DERO.NGAWIKAB.ID – Madu hitam adalah jenis madu dengan warna pekat dan memiliki rasa pahit serta berkhasiat dibanding jenis madu biasa. Tiga mahasiswa Universitas Negeri Airlangga (Unair) telah meneliti manfaatnya. Apa saja?

Jenis madu hitam biasanya dihasilkan oleh lebah hutan jenis Apis Dorsata yang menghisap nektar dari pohon mahoni sehingga warnanya cenderung lebih hitam dan pekat.

Menjaga sistem imun tubuh

Rasa pahit yang keluar dari madu hitam berasal dari senyawa alkaloid yang biasa terdapat pada pohon mahoni. Kandungan senyawa alkaloid inilah yang memiliki banyak khasiat untuk kesehatan termasuk membangun imun tubuh yang baik.

Selain alkaloid, madu hitam juga mengandung beberapa zat lainnya yang baik untuk kesehatan, seperti saponin dan flavonoid.

“Hal ini berhubungan dengan kandungan flavonoid yang berperan sebagai anti-oksidan.

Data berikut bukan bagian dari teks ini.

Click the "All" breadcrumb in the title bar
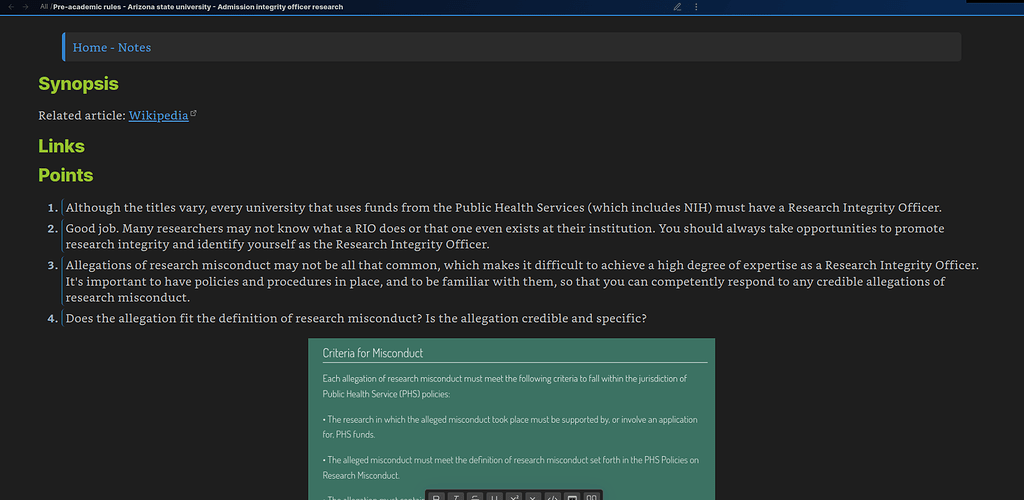 tap(44, 7)
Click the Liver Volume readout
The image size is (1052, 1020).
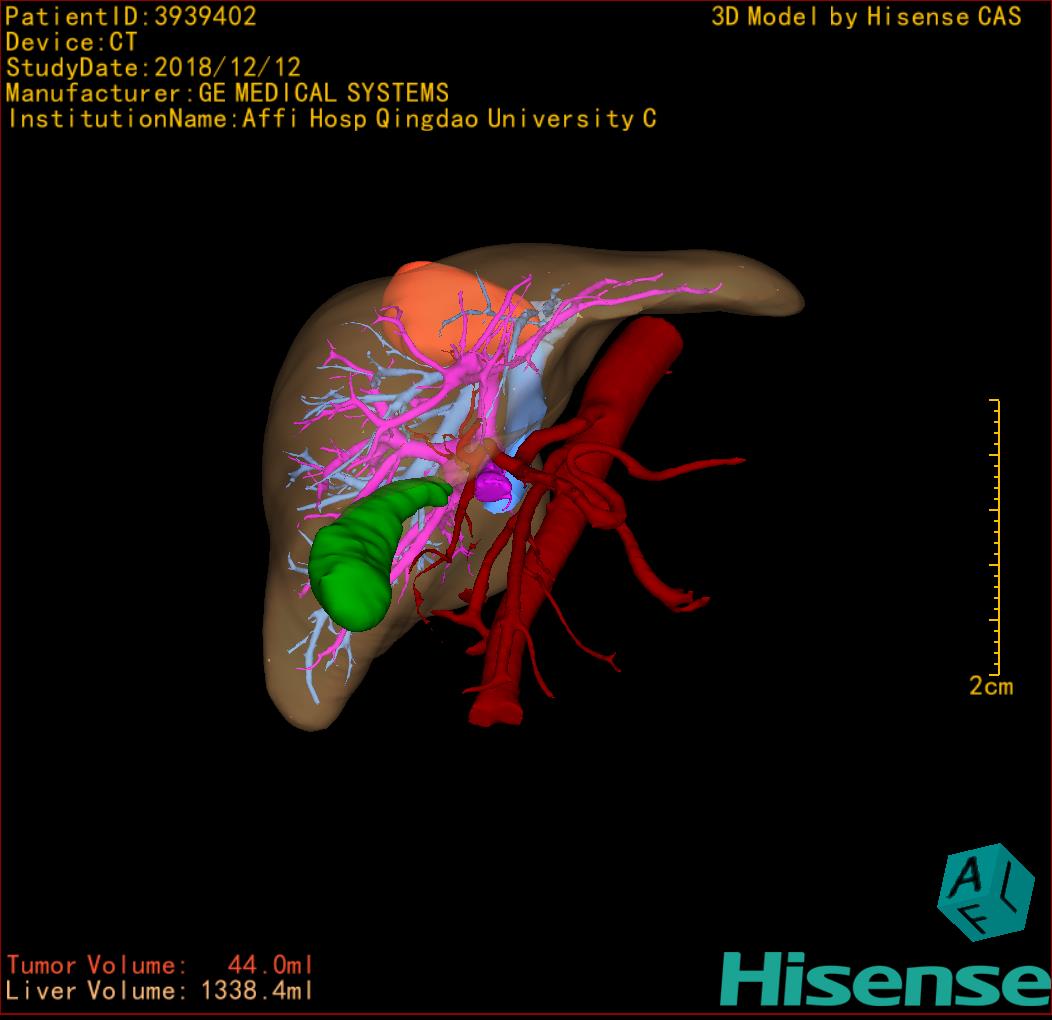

Kandungan flavonoid pada madu hitam lebih tinggi daripada madu biasa,” tulis keterangan yang dikutip dari situs resmi Unair pada 11/6/2021.

Mempercepat proses penyembuhan luka

Selain menjaga sistem imun tubuh, madu hitam juga dipercaya dapat mempercepat proses penyembuhan luka pada kulit dengan cara sering dioleskan pada luka bakar.

Baca juga :

Untuk membuktikan efektivitas madu hitam dalam penyembuhan luka, mahasiswa Unair, Fanny Gunawan dan dosen Willy Sandhika serta Nurul Wiqoyah telah melakukan penelitian mengenai manfaat pemberian madu hitam dalam mempercepat penyembuhan luka yang terinfeksi bakteri.


“Model untuk percobaan ini digunakan 24 ekor tikus putih galur wistar yang dibuat luka sayat pada kulit punggung tikus dan dibagi menjadi 4 kelompok,” terang Willy di situs resmi Unair.

Willy menjelaskan bahwa kelompok 1 merupakan model luka tanpa infeksi dan tidak diberikan infeksi kuman staphylococcus. Kelompok 2 merupakan model luka dengan infeksi dan diberikan kuman Staphylococcus aureus sehingga terjadi infeksi pada luka. Sedangkan kelompok 3 dan 4 merupakan kelompok perlakuan.


“Tikus pada kelompok perlakuan diberikan madu hitam yang dioleskan pada luka sedangkan pada tikus kelompok kontrol hanya dioleskan aquades pada luka,” imbuhnya.

Percobaan dilakukan Willy dan kawan-kawan selama 5 hari dan pada hari ke-5 dilakukan pemeriksaan mikroskopis pada jaringan luka untuk mengetahui proses inflamasi dan penyembuhan yang terjadi pada luka kulit tikus putih tersebut.

Hasil penelitiannya antara lain:

1. Pemberian bakteri pada luka menghasilkan luka infeksi yang secara mikroskopis ditandai dengan peningkatan jumlah pembuluh darah kapiler dan sel radang makrofag yang menunjukkan meningkatnya proses keradangan. Luka yang disertai dengan infeksi ini, banyak dijumpai dalam kehidupan sehari-hari.


2. Pemberian madu hitam yang dioleskan pada luka infeksi selama 5 hari terbukti menurunkan derajat peradangan pada area luka.


3. Pada pemeriksaan mikroskopis terlihat bahwa jumlah pembuluh darah kapiler dan jumlah sel radang makrofag pada kelompok tikus putih yang diolesi madu hitam lebih sedikit secara signifikan dibandingkan dengan jumlah pembuluh darah kapiler dan sel radang makrofag pada tikus putih tanpa diolesi madu hitam.


“Hal ini menunjukkan bahwa pemberian madu hitam pada luka dapat mengurangi proses radang yang diakibatkan oleh infeksi kuman Staphylococcus. Madu hitam yang kaya dengan flavonoid dan senyawa phenol terbukti memiliki efek anti inflamasi,” papar Willy.

Dengan pemberian madu hitam pada luka, mahasiswa Unair ini mengatakan bahwa inflamasi menjadi turun dan proses penyembuhan luka yang terinfeksi bakteri Staphylococcus menjadi lebih cepat.